[Entries pointing to words and elements]
— Begin —

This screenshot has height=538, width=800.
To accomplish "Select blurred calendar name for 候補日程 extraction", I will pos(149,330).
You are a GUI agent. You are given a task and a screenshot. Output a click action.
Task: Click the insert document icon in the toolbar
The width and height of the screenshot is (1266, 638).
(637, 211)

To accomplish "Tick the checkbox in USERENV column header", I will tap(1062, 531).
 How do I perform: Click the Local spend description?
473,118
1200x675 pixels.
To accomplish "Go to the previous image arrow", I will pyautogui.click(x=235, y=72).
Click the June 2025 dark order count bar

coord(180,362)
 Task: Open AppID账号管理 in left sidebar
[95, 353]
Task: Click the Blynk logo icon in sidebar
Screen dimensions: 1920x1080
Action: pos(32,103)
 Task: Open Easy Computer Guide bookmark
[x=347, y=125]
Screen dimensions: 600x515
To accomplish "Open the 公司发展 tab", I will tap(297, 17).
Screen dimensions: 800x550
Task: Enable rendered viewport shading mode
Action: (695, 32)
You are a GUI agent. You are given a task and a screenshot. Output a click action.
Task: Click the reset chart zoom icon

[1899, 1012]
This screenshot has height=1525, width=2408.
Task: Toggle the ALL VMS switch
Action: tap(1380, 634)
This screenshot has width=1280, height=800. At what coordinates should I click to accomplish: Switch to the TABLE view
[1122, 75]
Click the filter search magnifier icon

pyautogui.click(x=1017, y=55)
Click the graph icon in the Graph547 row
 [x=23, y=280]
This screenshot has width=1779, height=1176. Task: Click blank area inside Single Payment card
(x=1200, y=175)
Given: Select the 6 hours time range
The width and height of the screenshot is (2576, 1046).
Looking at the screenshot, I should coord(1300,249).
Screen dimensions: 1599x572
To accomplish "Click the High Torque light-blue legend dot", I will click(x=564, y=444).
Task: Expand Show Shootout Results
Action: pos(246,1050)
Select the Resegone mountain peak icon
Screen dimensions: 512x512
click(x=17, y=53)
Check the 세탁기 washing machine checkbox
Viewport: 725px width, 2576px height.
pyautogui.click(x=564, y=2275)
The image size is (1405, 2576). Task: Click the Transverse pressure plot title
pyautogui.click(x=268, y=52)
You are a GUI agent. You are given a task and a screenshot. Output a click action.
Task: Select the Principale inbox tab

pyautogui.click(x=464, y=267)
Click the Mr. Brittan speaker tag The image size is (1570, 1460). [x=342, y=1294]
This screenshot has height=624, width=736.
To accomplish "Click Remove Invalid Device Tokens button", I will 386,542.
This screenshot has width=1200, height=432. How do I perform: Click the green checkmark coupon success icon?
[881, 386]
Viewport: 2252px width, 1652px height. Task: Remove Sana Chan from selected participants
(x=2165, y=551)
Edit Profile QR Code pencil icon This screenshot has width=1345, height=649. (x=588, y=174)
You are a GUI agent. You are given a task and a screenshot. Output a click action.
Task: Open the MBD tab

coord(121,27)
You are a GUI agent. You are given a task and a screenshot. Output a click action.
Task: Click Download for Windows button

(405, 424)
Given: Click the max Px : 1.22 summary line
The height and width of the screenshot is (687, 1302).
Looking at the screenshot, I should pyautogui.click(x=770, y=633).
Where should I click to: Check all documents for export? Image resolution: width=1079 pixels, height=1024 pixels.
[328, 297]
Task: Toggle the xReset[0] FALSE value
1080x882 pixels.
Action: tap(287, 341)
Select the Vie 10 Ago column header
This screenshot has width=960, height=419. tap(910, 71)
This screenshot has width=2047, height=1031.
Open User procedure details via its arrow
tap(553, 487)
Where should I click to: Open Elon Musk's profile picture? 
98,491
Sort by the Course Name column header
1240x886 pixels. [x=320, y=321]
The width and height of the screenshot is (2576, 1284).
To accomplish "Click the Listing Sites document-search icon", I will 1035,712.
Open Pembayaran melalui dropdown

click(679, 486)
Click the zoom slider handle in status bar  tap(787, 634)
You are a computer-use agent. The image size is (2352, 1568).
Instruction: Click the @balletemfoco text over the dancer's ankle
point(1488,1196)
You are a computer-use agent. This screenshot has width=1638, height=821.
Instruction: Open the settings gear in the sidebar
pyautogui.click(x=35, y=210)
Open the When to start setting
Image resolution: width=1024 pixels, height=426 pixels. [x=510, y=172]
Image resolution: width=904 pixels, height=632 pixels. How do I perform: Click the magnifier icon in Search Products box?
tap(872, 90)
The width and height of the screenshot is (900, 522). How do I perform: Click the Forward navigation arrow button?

— End —

> **Required work**: Please output the lines from the line with "Check the 세탁기 washing machine checkbox" up to and including the line with "Edit Profile QR" as a two-column CSV with the columns "text" and "answer". Give one row per entry, put each value in a single quoted field, and replace any line breaks with spaces.

> **Answer for this exercise**:
text,answer
"Check the 세탁기 washing machine checkbox Viewport: 725px width, 2576px height.","pyautogui.click(x=564, y=2275)"
"The image size is (1405, 2576). Task: Click the Transverse pressure plot title","pyautogui.click(x=268, y=52)"
"You are a GUI agent. You are given a task and a screenshot. Output a click action. Task: Select the Principale inbox tab","pyautogui.click(x=464, y=267)"
"Click the Mr. Brittan speaker tag The image size is (1570, 1460).","[x=342, y=1294]"
"This screenshot has height=624, width=736. To accomplish ""Click Remove Invalid Device Tokens button"",","I will 386,542."
"This screenshot has width=1200, height=432. How do I perform: Click the green checkmark coupon success icon?","[881, 386]"
"Viewport: 2252px width, 1652px height. Task: Remove Sana Chan from selected participants","(x=2165, y=551)"
"Edit Profile QR Code pencil icon This screenshot has width=1345, height=649.","(x=588, y=174)"